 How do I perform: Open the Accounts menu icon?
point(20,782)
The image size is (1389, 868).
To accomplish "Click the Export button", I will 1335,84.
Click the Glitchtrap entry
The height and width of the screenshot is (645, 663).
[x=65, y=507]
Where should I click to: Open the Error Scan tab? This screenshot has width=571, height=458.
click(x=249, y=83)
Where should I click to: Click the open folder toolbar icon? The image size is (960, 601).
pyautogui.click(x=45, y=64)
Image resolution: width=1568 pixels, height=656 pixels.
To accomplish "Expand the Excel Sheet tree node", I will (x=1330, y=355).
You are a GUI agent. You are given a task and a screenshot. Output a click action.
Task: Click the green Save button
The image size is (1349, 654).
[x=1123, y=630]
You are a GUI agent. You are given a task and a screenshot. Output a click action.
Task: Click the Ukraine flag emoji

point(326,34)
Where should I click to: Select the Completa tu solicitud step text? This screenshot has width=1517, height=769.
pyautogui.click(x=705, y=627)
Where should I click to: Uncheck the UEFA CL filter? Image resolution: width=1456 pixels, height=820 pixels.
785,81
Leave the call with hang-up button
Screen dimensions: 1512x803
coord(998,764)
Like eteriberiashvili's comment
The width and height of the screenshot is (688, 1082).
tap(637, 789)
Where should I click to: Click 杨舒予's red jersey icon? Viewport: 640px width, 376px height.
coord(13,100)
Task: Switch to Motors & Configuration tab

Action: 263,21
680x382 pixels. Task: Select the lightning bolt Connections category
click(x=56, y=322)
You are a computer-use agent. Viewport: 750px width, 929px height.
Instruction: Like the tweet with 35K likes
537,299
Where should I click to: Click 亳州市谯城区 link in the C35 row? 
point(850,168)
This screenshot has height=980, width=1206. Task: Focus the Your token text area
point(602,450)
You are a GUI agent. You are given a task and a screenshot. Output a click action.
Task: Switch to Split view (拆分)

####################

■ **YOUR GOAL**
Would you set down every record again, exactly as it appears above?

■ **YOUR SOLUTION**
 How do I perform: Open the Accounts menu icon?
point(20,782)
The image size is (1389, 868).
To accomplish "Click the Export button", I will 1335,84.
Click the Glitchtrap entry
The height and width of the screenshot is (645, 663).
[x=65, y=507]
Where should I click to: Open the Error Scan tab? This screenshot has width=571, height=458.
click(x=249, y=83)
Where should I click to: Click the open folder toolbar icon? The image size is (960, 601).
pyautogui.click(x=45, y=64)
Image resolution: width=1568 pixels, height=656 pixels.
To accomplish "Expand the Excel Sheet tree node", I will (x=1330, y=355).
You are a GUI agent. You are given a task and a screenshot. Output a click action.
Task: Click the green Save button
The image size is (1349, 654).
[x=1123, y=630]
You are a GUI agent. You are given a task and a screenshot. Output a click action.
Task: Click the Ukraine flag emoji

point(326,34)
Where should I click to: Select the Completa tu solicitud step text? This screenshot has width=1517, height=769.
pyautogui.click(x=705, y=627)
Where should I click to: Uncheck the UEFA CL filter? Image resolution: width=1456 pixels, height=820 pixels.
785,81
Leave the call with hang-up button
Screen dimensions: 1512x803
coord(998,764)
Like eteriberiashvili's comment
The width and height of the screenshot is (688, 1082).
tap(637, 789)
Where should I click to: Click 杨舒予's red jersey icon? Viewport: 640px width, 376px height.
coord(13,100)
Task: Switch to Motors & Configuration tab

Action: 263,21
680x382 pixels. Task: Select the lightning bolt Connections category
click(x=56, y=322)
You are a computer-use agent. Viewport: 750px width, 929px height.
Instruction: Like the tweet with 35K likes
537,299
Where should I click to: Click 亳州市谯城区 link in the C35 row? 
point(850,168)
This screenshot has height=980, width=1206. Task: Focus the Your token text area
point(602,450)
You are a GUI agent. You are given a task and a screenshot. Output a click action.
Task: Switch to Split view (拆分)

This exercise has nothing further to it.